** Testo fornito **
*-*-*
La psichedelia e le proprie idee lasciarono il segno non solo nella quotidianità, ma ebbero anche un impatto sui principali artisti e movimenti d’avanguardia del periodo. Nel 1966, ai lati opposti dell’Atlantico, gli artisti aprirono la strada all’uso di proiezioni cinematografiche e di diapositive ai concerti dal vivo, Andy Warhol (1928-87) alla discoteca nuovaiorchese Dom e Mark Boyle (1934-2005) e la compagna Joan Hills (n. 1931) al leggendario UFO Club di Londra: i due furono i primi ad usare le famose luci appunto psichedeliche.

E l’emergere della performance2 come forma d’arte coincideva con gli eventi-opera-d’arte della psichedelia in cui il corpo umano era utilizzato come strumento percettivo integrale ed estensivo, stimolato per raggiungere uno stato di estatica esasperazione o apatica contemplazione interiore.
*-*-*
** Dati forniti **
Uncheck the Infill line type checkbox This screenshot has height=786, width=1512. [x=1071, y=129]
*-*-*
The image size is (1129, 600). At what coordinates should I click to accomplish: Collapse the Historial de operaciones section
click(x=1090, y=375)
*-*-*
** Quesiti ed esercizi **
1. Stabilisci se le affermazioni (a), (b) e (c) concordano con il testo sulla psichedelia, rispondendo sì o no e citando le parole decisive del testo: (a) Andy Warhol usò le proiezioni in una discoteca di New York; (b) Mark Boyle e Joan Hills lavorarono in un club di Parigi; (c) le proiezioni ai concerti dal vivo iniziarono nel 1970.
2. Secondo il testo sulla psichedelia, in che modo veniva utilizzato il corpo umano negli eventi-opera-d’arte della psichedelia?

** Soluzioni svolte **
1.
(a) Sì: "Andy Warhol (1928-87) alla discoteca nuovaiorchese Dom".
(b) No: "al leggendario UFO Club di Londra".
(c) No: "Nel 1966, ai lati opposti dell’Atlantico, gli artisti aprirono la strada all’uso di proiezioni cinematografiche e di diapositive ai concerti dal vivo".

2. Come strumento percettivo integrale ed estensivo, stimolato per raggiungere uno stato di estatica esasperazione o apatica contemplazione interiore.